Generate text from bash script with literal double quotes

I am trying to automate string replace thing for my project ...
I need output like this in file
insert into libraries values("Schema_name", "table_name", "table_name", "/data/Projects/Ope/ACT/Domain/Code/Files");
and what I am getting in the file is
`insert into libraries values(Schema_name, table_name, table_name, /data/Projects/Ope/ACT/Domain/Code/Files)`;
replace_script.sh
#!/bin/bash
while read line
do
param1=`echo $line | awk -F ' ' '{print $1}'`
param2=`echo $line | awk -F ' ' '{print $2}'`
echo "insert into libraries values(\"$param1\",\"$param2\",\"$param2\",\"/data/Projects/Ope/ACT/Domain/Code/Files\");" >> input_queries.hql
done <<EOF
schema_name table_name
schema_name table_name
EOF
The exact code given in your question emits as output:
insert into libraries values("schema_name","table_name","table_name","/data/Projects/Ope/ACT/Domain/Code/Files");
insert into libraries values("schema_name","table_name","table_name","/data/Projects/Ope/ACT/Domain/Code/Files");
This is, as I understand it, exactly what you claim to want.

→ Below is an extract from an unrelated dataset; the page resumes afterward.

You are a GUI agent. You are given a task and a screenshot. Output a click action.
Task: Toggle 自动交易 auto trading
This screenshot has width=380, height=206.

However, SQL doesn't use double quotes for data -- it uses single quotes for that.
escape_sql() {
local val
val=${1//\\/\\\\}
val=${val//\'/\\\'}
val=${val//\"/\\\"}
printf '%s' "$val"
}
while read -r param1 param2; do
printf $'insert into libraries values(\'%s\', \'%s\', \'%s\', \'/data/Projects/Ope/ACT/Domain/Code/Files\');\\n' \
"$(escape_sql "$param1")" \
"$(escape_sql "$param2")" \
"$(escape_sql "$param2")"
done <<EOF
schema_name table_name
schema_name table_name
EOF
The above makes a rudimentary attempt to prevent malicious values from escaping their quotes -- though you should really use a language with native SQL bindings for your database for the purpose!
That said -- this is not safe escaping against malicious data (for instance, data containing literal quotes). For that, use a language built-to-purpose.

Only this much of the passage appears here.